What’s the best way to start to a song? We explore how to write a good song introduction, with music production techniques to stop people skipping your track.

Music fans have less patience than ever before. Research shows that a listener on a streaming platform like Spotify will hit skip on a song before even 30 seconds has passed if they’re not immediately entranced.

Whilst a gloomy fact, no doubt that has as much to do with personal preference as with the sheer amount of music being released each day – there’s only so many songs one person can give their full attention to, and there’s too much great new music around to stick with something you’re just not that into.

But how do you make sure your track doesn’t get skipped? Write a killer song intro, of course.

There are neat music production techniques that you can use to hook the listener, gaining their full attention quickly at the beginning of the track and keeping it until the end. Here are five examples of the best way to start a song.

Start with a riff

Some of the catchiest song introductions of all time open with the central riff; think synth classics “Jump” by Van Halen and “Just Can’t Get Enough” by Depeche Mode. Metallica’s “Enter Sandman” is a masterclass at building suspense with a simple, beefy riff that gets your head bobbing.

The most-streamed song on Spotify, “Shape of You” by Ed Sheeran, starts off determinedly out the gate with that catchy lead line.

Write songs that start with chorus

A big, catchy chorus is the gooey chocolatey centre of the cake, so why wait to reveal it? Hook the listener in by hitting them right between the ears with it from the word go. The Beach Boy’s “I Get Around” opens straight away with the main refrain.

Hall & Oates’ “Rich Girl” begins with the super-catchy chorus, leaving you waiting eagerly for it to come back around again.

────

■ TASK SET
1. According to the song intro article, which song is the most-streamed on Spotify?
2. Pick up the song intro article after its last sentence and keep writing.

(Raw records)
────

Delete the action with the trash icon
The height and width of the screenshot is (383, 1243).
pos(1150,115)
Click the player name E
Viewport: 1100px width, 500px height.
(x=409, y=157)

────

■ SET OF ANSWERS
1. "Shape of You" by Ed Sheeran.

2.
Treat the intro as a preview of what’s to come

Try taking a few tantalising instrumental lines or reversing a drumbeat for the first couple of bars of your song. The listener will be intrigued, and when the sampled elements return later, the ear will latch onto the familiar notes. “Everybody Wants To Rule The World” by Tears for Fears begins with the twinkling synth, rolling guitar line and a single held vocal note that later triumphantly repeats.

The Weeknd’s “Blinded By The Light”, the second-most streamed track on Spotify, starts with an eerie remix of the main riff before it properly kicks in for the first time.

Start off weird

Nobody said a song has to start with any notes or beats whatsoever. Try drawing attention by using sound effects. Pink Floyd’s “Money” aptly opens with the sound of a cash drawer.

Great intros have been known to start with a guttural cry, as in the Libertines’ “Up The Bracket” or “Cry Baby” by Janis Joplin, or the triumphant “WHOA!” that begins James Brown’s “I Feel Good.”

The dorky vocal effect at the beginning of The Offspring’s “Pretty Fly For a White Guy” sets the mocking tone of the song, as well as pricking up listener’s ears.

Start off simple

Try starting your song with just a couple of elements, like just the vocal or a drumbeat, before building up the instrumental parts, making the listener curious as to what’s coming next. Blur’s “Song 2” begins with an intriguing tick-tocking drumbeat, whilst “Everlong” by Foo Fighters leads in with a quiet guitar before the rest of the band gradually enter.

The piano note at the beginning of My Chemical Romance’s “Welcome to the Black Parade” builds more drama by being hauntingly simple.

The irresistible “September” by Earth, Wind & Fire assembles part by part before the horns hit.

The dominance of social media and the age of streaming means long artistic intros are out. With TikTok’s influence on the music charts, it’s more and more common for producers to start a song with a hook, hoping to attract widespread use in social media content and spark a trend.

Listeners are likely to skip when a song is unfamiliar and they’re feeling particularly fickle. How you produce your track’s introduction depends on the style of music you’re making, but if you’re eyeing playlist adds and a high play count it pays to think cynically about how to start a song.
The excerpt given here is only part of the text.